Given instruction a: Copy word for word the entries from the line containing "This screenshot has height=1456, width=819." through the last of the entries, including both ends.

Text section:

|---|

Once a week, Pecha and 10 of his classmates gather for the advanced English class with Jon and Tanya to learn verb tenses, timing words and colloquial phrases. But Pecha believes it is the informal, relaxed setting in which they are learning that makes him love English classes and allows everyone to be transformed. Above all, he said, we must be increasing Roma teachers, Roma literature and opportunities for Roma to succeed in early education, but at the end of the day, there is still one thing Roma people don’t have to prove or work for: the love of God.
“Faith and the love of God are two things nobody can take away from Roma,” Pecha said.
“Even if they are poor, even if they live below the poverty line, even if they have no education — Roma have faith and thanks to that faith, they help one another. They try to make their families complete and when someone in the family has a problem, the other members have the obligation to help because God’s commandment says, ‘Love your neighbor as yourself.’ Roma truly live in this faith.”
For Pecha, Jon and Tanya and Koptova’s school, loving your neighbor as yourself is the true goal of ministry among Roma in Slovakia. As their partnership in Košice continues to seek vital economic and social opportunities for Roma, it is their dedication to forming together that makes it possible to join God in God’s mission, Jon noted. Partnering with churches and individuals through the CBF Offering for Global Missions, he said, is actually what helps keep them most in tune with what God is doing in Slovakia and around the world.
“We have more faith in God to provide for our needs when we know that our work and ability to stay here depends on people’s jobs back home and depends on people continuing to stay connected with what we do,” Jon added.
“And when you support our ministry — when you support what CBF is doing in the world — you’re providing ESL classes for Roma students and for adults. You’re providing clothing and materials for Roma children in a school who don’t always have the same materials that their Slovak peers have. You’re providing presence and Bible studies for young Roma teenagers, boys and girls, to learn about God’s word in a safe and caring environment. But above all, you’re providing Roma communities the opportunity to share more of who they are with the world.”

|---|

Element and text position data
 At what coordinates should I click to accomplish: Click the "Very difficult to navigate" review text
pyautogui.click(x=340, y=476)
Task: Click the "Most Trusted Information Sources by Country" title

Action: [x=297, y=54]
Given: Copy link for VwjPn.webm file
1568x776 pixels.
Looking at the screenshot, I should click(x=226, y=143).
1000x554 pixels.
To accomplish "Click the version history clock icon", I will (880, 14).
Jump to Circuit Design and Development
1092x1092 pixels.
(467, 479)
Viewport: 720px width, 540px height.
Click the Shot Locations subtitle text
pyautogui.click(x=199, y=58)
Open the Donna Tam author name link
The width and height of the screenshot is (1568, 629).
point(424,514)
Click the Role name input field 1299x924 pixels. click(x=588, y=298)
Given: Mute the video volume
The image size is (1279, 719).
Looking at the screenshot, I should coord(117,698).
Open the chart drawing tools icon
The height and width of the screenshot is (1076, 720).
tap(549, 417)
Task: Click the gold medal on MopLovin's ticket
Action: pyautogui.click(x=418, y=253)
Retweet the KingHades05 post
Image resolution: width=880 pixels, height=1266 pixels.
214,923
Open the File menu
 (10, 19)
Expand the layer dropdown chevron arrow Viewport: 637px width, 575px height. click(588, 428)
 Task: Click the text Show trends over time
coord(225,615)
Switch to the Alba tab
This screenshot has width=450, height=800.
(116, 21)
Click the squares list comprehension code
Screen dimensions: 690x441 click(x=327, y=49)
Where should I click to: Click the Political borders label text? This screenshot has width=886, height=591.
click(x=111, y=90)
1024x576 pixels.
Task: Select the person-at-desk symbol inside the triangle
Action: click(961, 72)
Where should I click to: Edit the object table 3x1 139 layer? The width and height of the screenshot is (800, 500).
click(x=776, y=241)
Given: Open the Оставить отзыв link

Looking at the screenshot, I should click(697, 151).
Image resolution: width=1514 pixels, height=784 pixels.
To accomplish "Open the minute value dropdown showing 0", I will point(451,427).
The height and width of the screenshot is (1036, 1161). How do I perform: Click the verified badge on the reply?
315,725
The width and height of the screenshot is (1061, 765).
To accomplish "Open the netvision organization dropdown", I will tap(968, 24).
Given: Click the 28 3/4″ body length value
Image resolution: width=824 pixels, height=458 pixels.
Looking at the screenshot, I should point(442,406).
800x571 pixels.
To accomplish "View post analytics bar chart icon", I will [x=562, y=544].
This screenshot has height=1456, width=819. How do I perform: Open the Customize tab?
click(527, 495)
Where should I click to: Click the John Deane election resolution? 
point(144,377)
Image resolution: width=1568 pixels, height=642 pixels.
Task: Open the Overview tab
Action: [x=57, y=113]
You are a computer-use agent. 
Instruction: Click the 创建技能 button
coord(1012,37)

|---|

Given instruction b: In the text on Roma ministry in Slovakia, how many of Pecha's classmates attend the weekly advanced English class with him?

Correct result a:
This screenshot has height=1456, width=819. How do I perform: Open the Customize tab?
click(527, 495)
Where should I click to: Click the John Deane election resolution? 
point(144,377)
Image resolution: width=1568 pixels, height=642 pixels.
Task: Open the Overview tab
Action: [x=57, y=113]
You are a computer-use agent. 
Instruction: Click the 创建技能 button
coord(1012,37)

Correct result b: Ten of his classmates attend the class with him.